= Padmapriya Ramesh =

Indian junior tennis player

Padmapriya Ramesh (born 30 May 2012) is an Indian professional junior tennis player who plays for the national team.

== Early life and education ==
Padmapriya is from Mysore. Her father Ramesh Kumar and mother Malathi Priya are conservators of forest in Mysore. She is studying Class 8 at Excel Public School, Koorgalli, Mysore. In Class 1 she started with badminton in Ballari but soon shifted to tennis. She coaches under Raghuveer Ponnuswamy in Mysuru.

== Career ==
In 2025, Padmapriya won the Singles title at the U-14 National Series Tournament. She won the singles at the Asian U-14 tournament at Malancha Niwas, Agartala. She also won the doubles Junior ranking tennis tournament 2025 at Bahrain. In June 2024, she won both the singles and doubles in the Under 12 National series tennis tournament at the Sania Mirza Tennis Academy in Hyderabad. In December 2025, she won the U-16 Girls Singles title at AITA National Series tournament at Ash Tennis Academy, Shamirpet, Telangana.

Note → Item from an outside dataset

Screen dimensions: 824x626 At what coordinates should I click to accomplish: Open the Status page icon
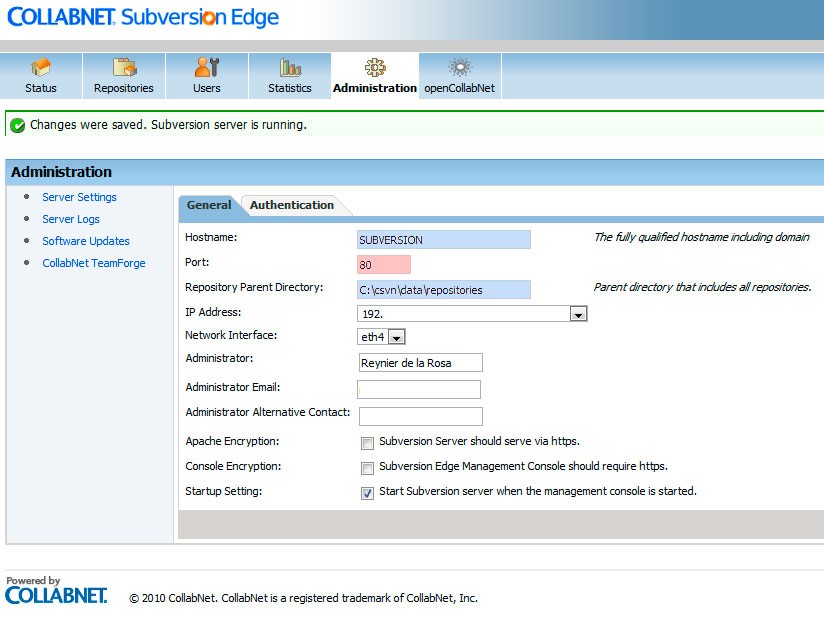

In October 2025, she partnered with Shazfa SK and defeated Aniha Gavinolla and Zoha Qureshi 6–3, 6–2 to win the title in the girls U14 doubles category and came second in the singles in the 30th Fenesta Open National Tennis Championship 2025 at the DLTA Complex in New Delhi. She In January 2026, she paired with Shazfa and entered the semifinals of the ATF 14 Under Category A tournament in Bahrain where players from 17 countries competed.

In November 2023, she came runners up along with Parinitha in the doubles AITA-OTA National Series U14 tennis tournament at Kalinga Stadium in Bhubaneswar.